▸ Short problem
In the speech on the ivory ban below, duplicate the passage starting at "The human impact" and ending at "with the Bill.".

▸ Page text
It is important that we have a functioning ecosystem. It is not just elephants, because all the other animals that live on the African plains depend on elephants keeping the ecosystem healthy. Of course it is far more important than that. It is important for the animals, it is important for our environment but it is also important for the people, because we now accept in this House and across the country that we should be protecting, not plundering, developing countries. If developing countries have a resource such as eco-tourism, we realise that we should be helping them—not exploiting them but protecting and helping them to profit from eco-tourism.
I agree entirely with every hon. Member who has said today that they are standing up on behalf not just of current generations but of their children. I have a two-year-old toddler, and I would like him to be able to go to Africa or to other countries around the world to see elephants in their natural environment. It is crucial that we do this.
The human impact is so important because it goes further than simply helping people. As with the illegal drug trade, the organised crime ramifications of wildlife crime are enormous. We have heard from a number of Members on both sides of the House that 100 rangers are killed by poachers each year as they try to protect elephants. We simply have to ensure that we stop the demand, and we can do that with the Bill.
I have sympathy for those who require exemptions for various reasons—for example, for cultural reasons—and I am grateful to the Government for thinking about those reasons and for introducing defined, narrow, clearly interpreted and well thought through exceptions, which I also support.
At present, unfortunately, the current regime simply is not working. I ask the Government to consider some of the definitions in clause 35, which other Members have raised. My constituency contains Cotswold Wildlife Park and Gardens, and I may be unique in being a Member of Parliament who has bottle-fed a baby rhino, which I was greatly honoured to do at that park. I am of course aware that rhinos could be affected and so it is strange that the explanatory notes state that the
“delegated power could…be applied if the restrictions under this Bill inadvertently lead to the displacement of the ivory trade from elephant ivory to another form of ivory.”
That is likely to happen and we ought to deal with it now.
In the last few seconds available, let me say that I am grateful to those from all over West Oxfordshire who have written to me to express their support for the Bill. They are on the right side of history and so are the Government.
It is a pleasure to be the last person to speak. I shall be looking to John Mann, whose yawning ratio has increased, to see when I should sit back in my place.

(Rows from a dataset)
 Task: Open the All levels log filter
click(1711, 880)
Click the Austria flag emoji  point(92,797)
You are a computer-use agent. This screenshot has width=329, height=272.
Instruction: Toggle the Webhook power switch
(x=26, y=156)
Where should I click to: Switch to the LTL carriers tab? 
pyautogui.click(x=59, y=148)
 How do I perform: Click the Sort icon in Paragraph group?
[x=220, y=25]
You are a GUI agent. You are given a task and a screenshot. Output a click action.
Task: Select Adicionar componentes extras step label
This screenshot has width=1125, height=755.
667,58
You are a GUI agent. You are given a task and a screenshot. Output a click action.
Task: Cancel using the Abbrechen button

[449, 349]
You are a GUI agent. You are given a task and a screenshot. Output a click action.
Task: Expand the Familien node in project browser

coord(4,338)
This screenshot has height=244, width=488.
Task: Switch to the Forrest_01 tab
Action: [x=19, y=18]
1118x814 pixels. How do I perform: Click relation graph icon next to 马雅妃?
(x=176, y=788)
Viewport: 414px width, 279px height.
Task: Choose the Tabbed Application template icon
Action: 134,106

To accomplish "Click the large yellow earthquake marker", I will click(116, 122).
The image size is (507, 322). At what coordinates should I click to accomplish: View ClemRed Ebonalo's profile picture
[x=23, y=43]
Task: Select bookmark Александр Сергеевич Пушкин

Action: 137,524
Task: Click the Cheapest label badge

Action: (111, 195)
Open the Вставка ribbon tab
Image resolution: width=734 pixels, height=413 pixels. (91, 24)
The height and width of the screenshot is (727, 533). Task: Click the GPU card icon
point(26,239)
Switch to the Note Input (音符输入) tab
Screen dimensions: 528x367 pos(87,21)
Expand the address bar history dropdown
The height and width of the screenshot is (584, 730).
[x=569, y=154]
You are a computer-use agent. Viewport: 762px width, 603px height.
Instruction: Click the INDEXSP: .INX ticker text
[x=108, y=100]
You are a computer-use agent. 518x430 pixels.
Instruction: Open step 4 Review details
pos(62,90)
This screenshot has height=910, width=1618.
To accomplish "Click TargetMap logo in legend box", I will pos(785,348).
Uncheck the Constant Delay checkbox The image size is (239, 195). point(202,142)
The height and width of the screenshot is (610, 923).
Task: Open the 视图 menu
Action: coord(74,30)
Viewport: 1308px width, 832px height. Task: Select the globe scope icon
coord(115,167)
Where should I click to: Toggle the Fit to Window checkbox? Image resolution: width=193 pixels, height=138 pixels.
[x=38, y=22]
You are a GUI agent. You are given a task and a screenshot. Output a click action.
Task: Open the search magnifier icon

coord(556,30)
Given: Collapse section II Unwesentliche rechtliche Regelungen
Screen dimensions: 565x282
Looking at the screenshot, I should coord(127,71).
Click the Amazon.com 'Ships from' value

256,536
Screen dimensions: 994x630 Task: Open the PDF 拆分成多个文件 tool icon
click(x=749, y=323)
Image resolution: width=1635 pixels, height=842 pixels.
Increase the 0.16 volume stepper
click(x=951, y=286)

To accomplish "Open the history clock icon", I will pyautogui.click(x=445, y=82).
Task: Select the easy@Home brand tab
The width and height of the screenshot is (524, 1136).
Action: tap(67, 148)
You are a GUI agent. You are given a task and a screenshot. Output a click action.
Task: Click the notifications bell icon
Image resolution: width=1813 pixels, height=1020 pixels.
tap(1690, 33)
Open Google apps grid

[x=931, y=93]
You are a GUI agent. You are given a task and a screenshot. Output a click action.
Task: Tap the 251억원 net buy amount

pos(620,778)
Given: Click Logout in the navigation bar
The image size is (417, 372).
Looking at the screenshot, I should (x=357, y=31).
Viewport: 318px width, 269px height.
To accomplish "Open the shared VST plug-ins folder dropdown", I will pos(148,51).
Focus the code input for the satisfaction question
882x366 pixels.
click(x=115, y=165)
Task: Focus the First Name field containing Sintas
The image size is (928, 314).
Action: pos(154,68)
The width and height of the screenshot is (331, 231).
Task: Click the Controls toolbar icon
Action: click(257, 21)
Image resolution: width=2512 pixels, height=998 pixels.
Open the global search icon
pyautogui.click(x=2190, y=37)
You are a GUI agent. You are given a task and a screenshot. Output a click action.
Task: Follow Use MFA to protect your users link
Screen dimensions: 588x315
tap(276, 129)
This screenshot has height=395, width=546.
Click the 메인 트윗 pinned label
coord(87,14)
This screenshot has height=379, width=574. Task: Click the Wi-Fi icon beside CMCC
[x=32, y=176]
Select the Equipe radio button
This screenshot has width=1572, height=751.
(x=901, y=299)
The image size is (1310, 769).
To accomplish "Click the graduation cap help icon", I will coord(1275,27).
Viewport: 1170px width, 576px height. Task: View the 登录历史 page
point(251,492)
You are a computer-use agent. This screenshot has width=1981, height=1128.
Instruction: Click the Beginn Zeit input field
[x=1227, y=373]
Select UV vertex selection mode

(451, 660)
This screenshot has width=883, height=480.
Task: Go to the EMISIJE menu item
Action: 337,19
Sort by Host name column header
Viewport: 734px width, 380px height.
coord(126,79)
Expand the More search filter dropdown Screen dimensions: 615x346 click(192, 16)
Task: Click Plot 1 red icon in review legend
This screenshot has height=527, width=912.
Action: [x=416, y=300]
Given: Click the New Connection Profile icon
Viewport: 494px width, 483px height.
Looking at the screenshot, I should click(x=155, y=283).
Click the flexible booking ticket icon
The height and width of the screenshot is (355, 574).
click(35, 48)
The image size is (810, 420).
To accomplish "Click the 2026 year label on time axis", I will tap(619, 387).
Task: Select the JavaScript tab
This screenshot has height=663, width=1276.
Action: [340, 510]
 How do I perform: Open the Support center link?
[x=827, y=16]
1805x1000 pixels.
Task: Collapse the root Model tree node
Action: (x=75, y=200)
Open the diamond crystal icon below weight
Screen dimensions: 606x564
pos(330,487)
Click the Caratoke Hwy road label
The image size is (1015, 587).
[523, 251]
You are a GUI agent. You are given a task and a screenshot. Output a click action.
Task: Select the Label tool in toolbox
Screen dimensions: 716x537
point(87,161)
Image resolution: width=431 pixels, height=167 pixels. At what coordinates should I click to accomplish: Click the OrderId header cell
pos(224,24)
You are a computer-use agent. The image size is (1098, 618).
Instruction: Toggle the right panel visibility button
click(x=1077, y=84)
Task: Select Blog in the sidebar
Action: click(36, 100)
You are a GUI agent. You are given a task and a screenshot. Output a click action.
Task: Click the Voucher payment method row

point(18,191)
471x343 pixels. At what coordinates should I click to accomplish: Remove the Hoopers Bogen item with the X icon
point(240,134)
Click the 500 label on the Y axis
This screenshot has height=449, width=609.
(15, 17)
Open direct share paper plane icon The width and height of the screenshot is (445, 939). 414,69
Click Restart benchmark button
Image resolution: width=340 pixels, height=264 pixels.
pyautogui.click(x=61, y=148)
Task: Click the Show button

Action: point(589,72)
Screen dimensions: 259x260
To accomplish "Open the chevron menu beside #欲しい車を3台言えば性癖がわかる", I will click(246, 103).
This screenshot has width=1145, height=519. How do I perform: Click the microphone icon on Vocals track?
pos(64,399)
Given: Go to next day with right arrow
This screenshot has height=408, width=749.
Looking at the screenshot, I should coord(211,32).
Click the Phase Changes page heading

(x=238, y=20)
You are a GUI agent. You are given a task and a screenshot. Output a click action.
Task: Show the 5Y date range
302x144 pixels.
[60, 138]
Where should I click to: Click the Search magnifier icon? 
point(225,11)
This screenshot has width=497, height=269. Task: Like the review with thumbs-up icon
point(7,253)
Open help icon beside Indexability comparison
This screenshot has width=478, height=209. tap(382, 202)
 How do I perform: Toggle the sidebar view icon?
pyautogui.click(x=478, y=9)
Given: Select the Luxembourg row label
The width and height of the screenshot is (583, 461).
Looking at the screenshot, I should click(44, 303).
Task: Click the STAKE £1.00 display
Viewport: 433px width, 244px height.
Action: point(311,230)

▸ The response
The human impact is so important because it goes further than simply helping people. As with the illegal drug trade, the organised crime ramifications of wildlife crime are enormous. We have heard from a number of Members on both sides of the House that 100 rangers are killed by poachers each year as they try to protect elephants. We simply have to ensure that we stop the demand, and we can do that with the Bill.